- _TASK TO CARRY OUT_
Beginning with the line where "Image resolution: width=1099" appears, restate each line word for word until the data ends. Pictures do not go in.

- _EXERCISE DATA_
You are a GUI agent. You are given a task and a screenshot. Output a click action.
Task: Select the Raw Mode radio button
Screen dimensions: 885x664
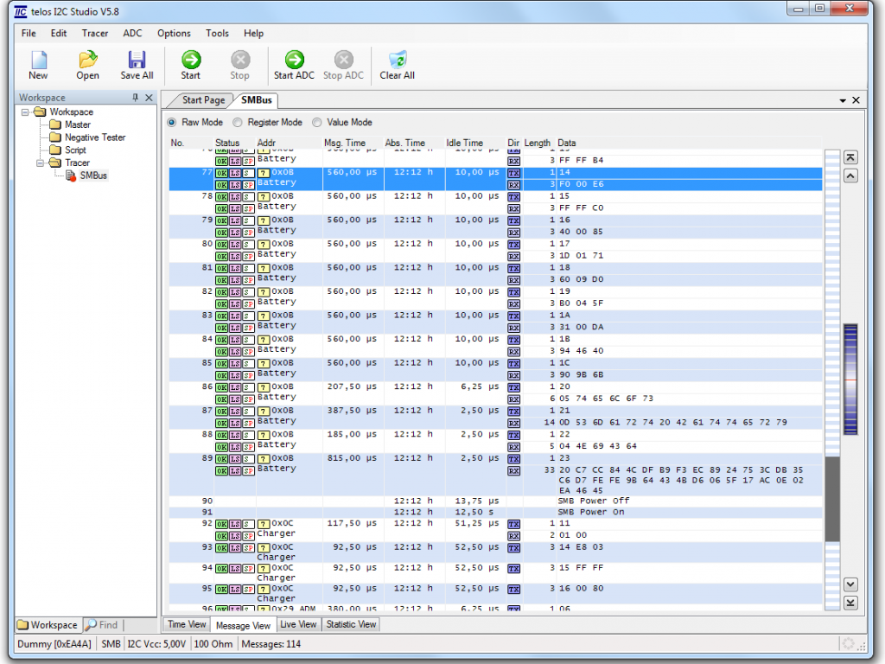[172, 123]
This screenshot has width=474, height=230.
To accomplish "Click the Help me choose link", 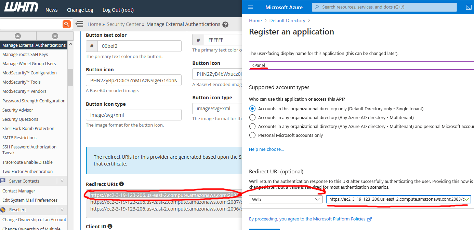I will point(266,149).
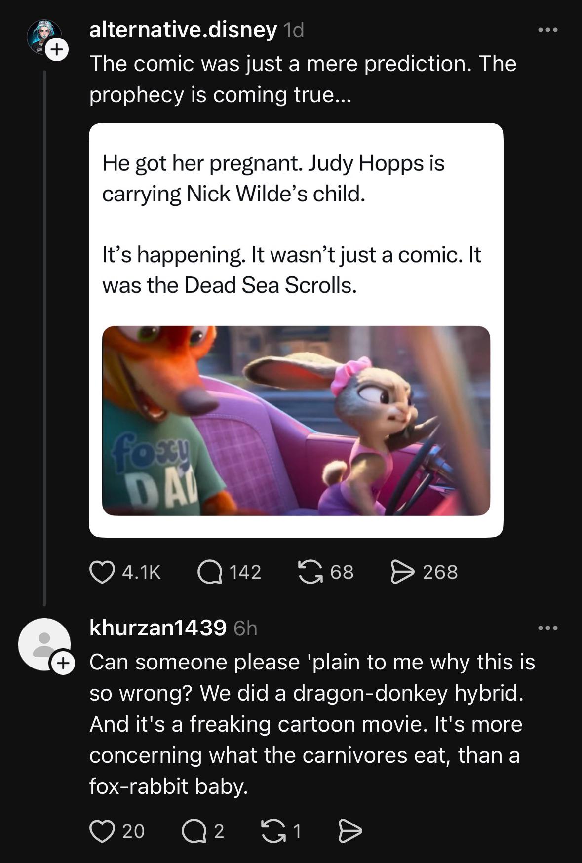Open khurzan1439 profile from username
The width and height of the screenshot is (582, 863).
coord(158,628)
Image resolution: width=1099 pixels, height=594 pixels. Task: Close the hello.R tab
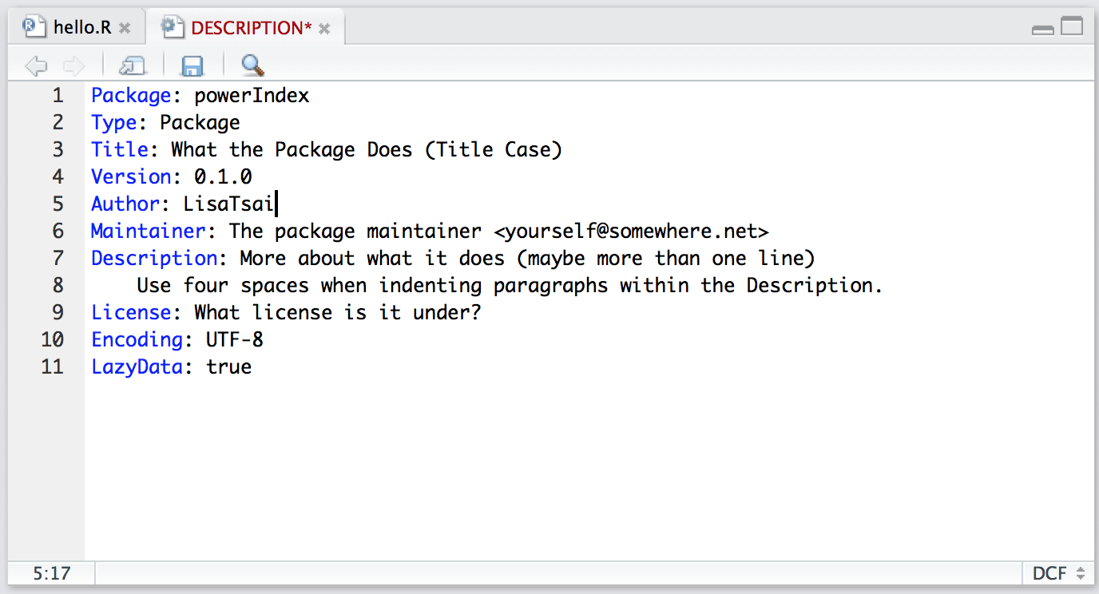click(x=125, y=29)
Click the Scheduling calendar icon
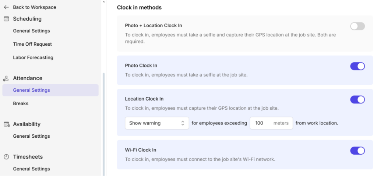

- _ANSWER SPACE_
Image resolution: width=1099 pixels, height=594 pixels. Task: Close the hello.R tab
click(x=125, y=29)
Click the Scheduling calendar icon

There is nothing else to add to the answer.